The Ustashi were a fanatical organization of ultra-national Croats and by far the most vicious and bloodthirsty of all the participants in the warfare in Yugoslavia. A "good Ustashi" as described by their commander, Ante Pavelich, "is he who can use his knife to cut a child from the womb of his mother". Servants of the newly independent state of Croatia, the Ustashi besides fighting the Partisans and the Chetniks carried out a genocidal "final solution" on such a large scale and with such sadistic intensity that it even shocked their Nazi allies. The wars end in 1945 had systematically liquidated 60,000 Jews, 26,000 Gypsies and an estimated 750,000 Eastern Orthodox Serbs. Such was the extent of the killing and torture accompanying it, that an Italian correspondent during an interview with the Ustashi leader Pavelich, reported being shown a wicker basket upon the Ustashi's desk, the contents, "forty pounds of eyes gouged out from the victims of the Ustashi".

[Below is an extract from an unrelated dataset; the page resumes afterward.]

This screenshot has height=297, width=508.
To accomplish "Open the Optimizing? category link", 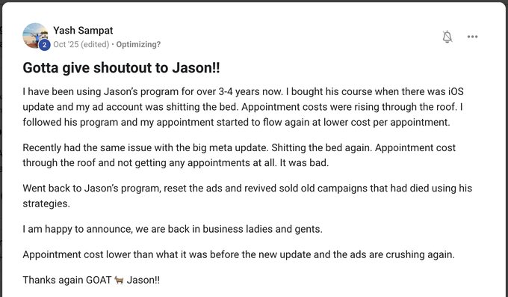I will click(138, 44).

In reflection the Partisan reprisals following the end of the war against the Ustashi were inevitable. The Ustashi, Chetniks, Partisans and the Germans between the years of 1941 and 1945 fought a war in which no quarter was asked for or given. In a period of four years 1.7 million Yugoslavians lost their lives and the complete disregard for human decency with which the war was carried out assured a legacy of hatred and discontent that the communist regime of Tito could restrain for only so long. The disintegration of Yugoslavia as a political entity, leaving sizable minorities in territories, which within memory had seen genocide, rape and torture on a national scale generated a situation in which civil war was waiting to happen. A civil war, which like its predecessor, would show little regard for the humane treatment of perceived enemy forces and their civilian populations in general.